Start of Supplied data
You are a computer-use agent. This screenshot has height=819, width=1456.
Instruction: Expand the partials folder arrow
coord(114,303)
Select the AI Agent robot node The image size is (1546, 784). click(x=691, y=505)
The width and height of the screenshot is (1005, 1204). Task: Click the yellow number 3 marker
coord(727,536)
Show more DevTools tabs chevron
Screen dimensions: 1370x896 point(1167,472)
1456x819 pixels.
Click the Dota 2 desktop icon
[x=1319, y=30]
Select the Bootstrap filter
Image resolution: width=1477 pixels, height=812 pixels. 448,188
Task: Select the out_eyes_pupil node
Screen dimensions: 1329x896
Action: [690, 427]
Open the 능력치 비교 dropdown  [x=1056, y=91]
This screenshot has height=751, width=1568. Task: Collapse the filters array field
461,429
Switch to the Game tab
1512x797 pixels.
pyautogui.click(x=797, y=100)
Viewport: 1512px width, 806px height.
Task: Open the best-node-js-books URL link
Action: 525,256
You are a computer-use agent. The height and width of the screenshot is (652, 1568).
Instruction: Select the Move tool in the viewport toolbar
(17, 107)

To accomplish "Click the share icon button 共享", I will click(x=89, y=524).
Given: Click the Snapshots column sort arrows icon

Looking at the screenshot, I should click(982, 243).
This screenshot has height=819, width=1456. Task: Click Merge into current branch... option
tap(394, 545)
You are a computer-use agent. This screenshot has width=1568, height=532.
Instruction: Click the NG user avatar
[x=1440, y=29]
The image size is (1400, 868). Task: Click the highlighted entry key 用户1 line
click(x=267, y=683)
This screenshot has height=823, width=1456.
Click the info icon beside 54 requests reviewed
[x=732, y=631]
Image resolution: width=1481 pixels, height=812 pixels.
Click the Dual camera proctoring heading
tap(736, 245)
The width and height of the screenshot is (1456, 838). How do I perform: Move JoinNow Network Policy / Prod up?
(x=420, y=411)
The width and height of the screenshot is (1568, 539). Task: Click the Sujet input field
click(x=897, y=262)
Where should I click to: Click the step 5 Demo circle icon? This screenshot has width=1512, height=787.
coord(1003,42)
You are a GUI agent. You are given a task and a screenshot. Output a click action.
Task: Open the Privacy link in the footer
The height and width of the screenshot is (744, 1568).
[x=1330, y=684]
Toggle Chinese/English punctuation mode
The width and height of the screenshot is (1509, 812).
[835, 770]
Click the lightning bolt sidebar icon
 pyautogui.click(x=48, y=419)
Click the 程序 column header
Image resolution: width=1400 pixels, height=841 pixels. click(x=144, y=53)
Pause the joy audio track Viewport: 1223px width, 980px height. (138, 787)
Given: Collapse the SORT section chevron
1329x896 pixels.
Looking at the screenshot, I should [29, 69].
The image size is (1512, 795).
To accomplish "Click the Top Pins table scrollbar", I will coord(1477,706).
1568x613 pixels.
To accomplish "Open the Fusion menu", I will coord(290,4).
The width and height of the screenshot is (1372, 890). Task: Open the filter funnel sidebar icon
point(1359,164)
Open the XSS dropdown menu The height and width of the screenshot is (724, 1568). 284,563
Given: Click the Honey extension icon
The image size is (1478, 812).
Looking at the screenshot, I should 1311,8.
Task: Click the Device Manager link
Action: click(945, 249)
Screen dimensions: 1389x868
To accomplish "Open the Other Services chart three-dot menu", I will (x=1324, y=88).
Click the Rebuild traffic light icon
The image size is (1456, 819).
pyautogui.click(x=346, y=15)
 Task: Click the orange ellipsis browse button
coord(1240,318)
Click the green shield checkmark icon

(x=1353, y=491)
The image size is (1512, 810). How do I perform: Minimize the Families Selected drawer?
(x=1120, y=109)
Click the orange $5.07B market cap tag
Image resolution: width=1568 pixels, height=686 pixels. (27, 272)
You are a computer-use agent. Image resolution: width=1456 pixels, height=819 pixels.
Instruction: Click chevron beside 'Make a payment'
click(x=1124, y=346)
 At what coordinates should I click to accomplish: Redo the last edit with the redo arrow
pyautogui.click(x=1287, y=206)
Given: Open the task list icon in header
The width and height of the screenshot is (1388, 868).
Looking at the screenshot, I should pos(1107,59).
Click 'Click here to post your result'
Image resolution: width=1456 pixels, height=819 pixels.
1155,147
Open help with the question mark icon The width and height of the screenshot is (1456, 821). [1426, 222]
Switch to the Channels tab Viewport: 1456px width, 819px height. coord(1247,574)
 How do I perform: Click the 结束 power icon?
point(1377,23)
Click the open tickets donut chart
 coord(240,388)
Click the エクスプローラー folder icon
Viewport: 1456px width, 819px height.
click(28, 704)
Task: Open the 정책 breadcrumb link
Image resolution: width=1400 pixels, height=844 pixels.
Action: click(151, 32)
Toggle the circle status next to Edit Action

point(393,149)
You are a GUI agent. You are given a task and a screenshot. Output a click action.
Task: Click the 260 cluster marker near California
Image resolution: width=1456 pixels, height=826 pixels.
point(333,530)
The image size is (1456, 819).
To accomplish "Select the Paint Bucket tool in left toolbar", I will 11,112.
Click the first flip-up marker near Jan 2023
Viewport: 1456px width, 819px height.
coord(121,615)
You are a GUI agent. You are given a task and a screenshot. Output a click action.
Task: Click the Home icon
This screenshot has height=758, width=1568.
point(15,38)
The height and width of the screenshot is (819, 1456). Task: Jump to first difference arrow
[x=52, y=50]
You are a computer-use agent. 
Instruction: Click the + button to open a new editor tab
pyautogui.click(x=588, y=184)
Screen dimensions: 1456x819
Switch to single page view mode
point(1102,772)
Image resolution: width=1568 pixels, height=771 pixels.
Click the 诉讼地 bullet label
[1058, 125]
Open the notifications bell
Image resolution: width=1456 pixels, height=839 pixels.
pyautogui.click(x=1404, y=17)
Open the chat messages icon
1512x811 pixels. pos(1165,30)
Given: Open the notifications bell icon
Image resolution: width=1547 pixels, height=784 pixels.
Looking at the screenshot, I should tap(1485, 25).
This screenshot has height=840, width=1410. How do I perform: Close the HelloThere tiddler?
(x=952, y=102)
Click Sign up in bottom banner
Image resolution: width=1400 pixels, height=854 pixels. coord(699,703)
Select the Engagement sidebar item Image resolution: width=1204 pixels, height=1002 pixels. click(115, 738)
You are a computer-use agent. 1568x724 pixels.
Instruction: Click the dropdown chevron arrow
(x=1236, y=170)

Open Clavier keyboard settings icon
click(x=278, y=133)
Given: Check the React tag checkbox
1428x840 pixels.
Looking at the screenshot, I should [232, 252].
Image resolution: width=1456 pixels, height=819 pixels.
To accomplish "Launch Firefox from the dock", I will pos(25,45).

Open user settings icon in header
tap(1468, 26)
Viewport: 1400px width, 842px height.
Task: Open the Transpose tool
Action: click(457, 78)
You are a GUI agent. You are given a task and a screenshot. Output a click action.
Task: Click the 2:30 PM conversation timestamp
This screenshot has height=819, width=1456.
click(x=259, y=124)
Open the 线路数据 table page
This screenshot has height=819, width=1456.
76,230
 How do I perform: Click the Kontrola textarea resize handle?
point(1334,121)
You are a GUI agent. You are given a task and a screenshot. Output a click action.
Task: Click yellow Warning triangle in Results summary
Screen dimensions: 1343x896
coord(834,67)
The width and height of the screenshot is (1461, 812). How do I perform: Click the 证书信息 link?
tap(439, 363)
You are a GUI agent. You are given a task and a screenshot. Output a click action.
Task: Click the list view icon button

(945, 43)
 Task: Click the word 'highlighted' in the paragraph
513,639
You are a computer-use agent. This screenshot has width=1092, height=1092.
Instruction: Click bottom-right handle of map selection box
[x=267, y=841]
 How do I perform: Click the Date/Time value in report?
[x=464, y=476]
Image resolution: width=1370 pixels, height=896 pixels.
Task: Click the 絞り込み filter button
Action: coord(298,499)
End of Supplied data
Whenever a line includes the word "table", pull it out of the entries.

Reply -
To accomplish "Click the Top Pins table scrollbar", I will coord(1477,706).
Open the 线路数据 table page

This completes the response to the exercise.